Stored data
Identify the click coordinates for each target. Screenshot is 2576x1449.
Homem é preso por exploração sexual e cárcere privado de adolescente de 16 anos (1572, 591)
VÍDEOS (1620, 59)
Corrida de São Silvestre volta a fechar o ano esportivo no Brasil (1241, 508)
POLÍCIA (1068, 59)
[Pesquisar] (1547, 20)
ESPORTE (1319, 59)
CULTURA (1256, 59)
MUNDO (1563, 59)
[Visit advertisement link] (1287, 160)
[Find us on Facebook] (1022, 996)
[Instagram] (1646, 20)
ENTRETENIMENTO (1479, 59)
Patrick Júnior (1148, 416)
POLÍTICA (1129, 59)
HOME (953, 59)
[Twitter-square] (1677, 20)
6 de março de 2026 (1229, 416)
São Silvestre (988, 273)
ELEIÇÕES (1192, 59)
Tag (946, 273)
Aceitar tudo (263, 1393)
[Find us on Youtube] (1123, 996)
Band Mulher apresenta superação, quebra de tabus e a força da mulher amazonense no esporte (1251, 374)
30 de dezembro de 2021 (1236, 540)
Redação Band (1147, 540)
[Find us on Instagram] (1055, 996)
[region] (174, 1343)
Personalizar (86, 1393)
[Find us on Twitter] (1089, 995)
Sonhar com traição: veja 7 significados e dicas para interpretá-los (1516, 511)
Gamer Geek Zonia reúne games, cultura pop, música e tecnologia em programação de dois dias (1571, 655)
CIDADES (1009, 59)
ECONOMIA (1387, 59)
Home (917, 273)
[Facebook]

== Activity ==
Could you set down, exactly as written, the lines above between the one holding "MUNDO (1563, 59)" and the one holding "[Find us on Twitter] (1089, 995)", inclusive, and nothing more?

== Solution to the exercise ==
MUNDO (1563, 59)
[Visit advertisement link] (1287, 160)
[Find us on Facebook] (1022, 996)
[Instagram] (1646, 20)
ENTRETENIMENTO (1479, 59)
Patrick Júnior (1148, 416)
POLÍTICA (1129, 59)
HOME (953, 59)
[Twitter-square] (1677, 20)
6 de março de 2026 (1229, 416)
São Silvestre (988, 273)
ELEIÇÕES (1192, 59)
Tag (946, 273)
Aceitar tudo (263, 1393)
[Find us on Youtube] (1123, 996)
Band Mulher apresenta superação, quebra de tabus e a força da mulher amazonense no esporte (1251, 374)
30 de dezembro de 2021 (1236, 540)
Redação Band (1147, 540)
[Find us on Instagram] (1055, 996)
[region] (174, 1343)
Personalizar (86, 1393)
[Find us on Twitter] (1089, 995)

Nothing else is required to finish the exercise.